Y de esta forma, utilizando los mismos mecanismos de razonamiento, podríamos describir circunstancias similares en ámbitos tan disímiles como la elección de pareja; de trabajo, profesión, el lugar al que nos iremos de vacaciones y el automóvil que hemos de comprarnos. Se multiplican las opciones y las modalidades de pago. Concomitantemente, la sensación de vacío y la certeza, escasísimamente fundamentada, de que comprar es el antídoto.

Parece que el mundo, en especial el vinculado a la venta de productos y servicios, ha acelerado de tal suerte que ha superado las posibilidades operativas de los consumidores. Es como un vehículo fuera de control en el que cualquier intento por dominarlo desemboca irremediablemente en el vuelco y posterior incendio. Un fenómeno difícil de cuantificar en cuanto a vidas humanas perdidas (quizá no), pero sí en los caudales de dolor emocional que es capaz de producir y que luego se expresa en trastornos asimilables a los manuales de salud mental.

Es verdad. El universo de lo vendible, de lo novedoso, no dejará de acelerar. No importan dónde nos escondamos, siempre alguien, desde algún lugar, estará tratando de captar nuestra atención para vendernos algo, para convencernos de lo buena que sería nuestra vida si tuviésemos algo que hoy, casualmente, no tenemos. ¿Podemos frenarlo? Difícilmente. Muchas de las lógicas que “sostienen” el mundo que habitamos están encadenadas a los procesos de oferta y demanda. Todos estamos a bordo y viajamos a una velocidad que hace impensable la posibilidad de saltar al vacío y ponerse a salvo en una realidad alternativa.

Igualmente, podemos hacer algo para desacelerar nuestros impulsos. Intentar reincorporar la idea de que posponer una elección, reflexionar si realmente necesitamos algo, no representa una tragedia, sino un derecho. La libertad de no elegir, aunque resulte paradójico.

La posibilidad de satisfacer nuestros deseos ya, en este momento, sin medir consecuencias, es, en definitiva, una estrategia siniestramente orquestada para socavar virtudes humanas como la paciencia, la reflexión, la capacidad de ver más allá de las apariencias y conectar con otro mundo que nunca se fue. Siempre estuvo allí.
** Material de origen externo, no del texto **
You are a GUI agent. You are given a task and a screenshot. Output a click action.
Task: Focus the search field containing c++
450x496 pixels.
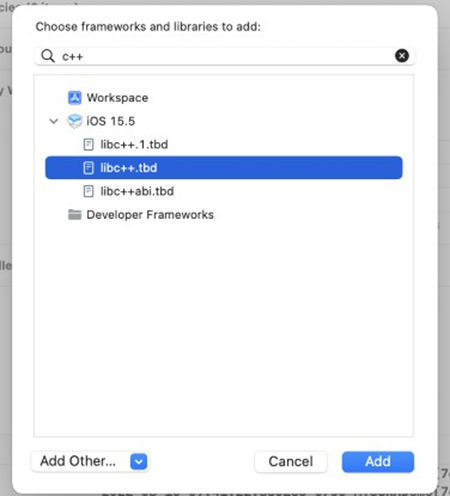pos(224,56)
Uno más lento, donde todavía es posible detenerse, saborear, conectar. Fluir en relaciones imperfectas que se transforman a influjo de compromiso, de conversaciones incómodas, de aceptación. En definitiva, antes de saltar al vacío o dar un volantazo, quizá sea una buena opción confiar en que algo más grande está en la cabina de control y que más lento, sin desesperarse por elegir todo el tiempo, el paisaje de la existencia se disfruta más y mejor.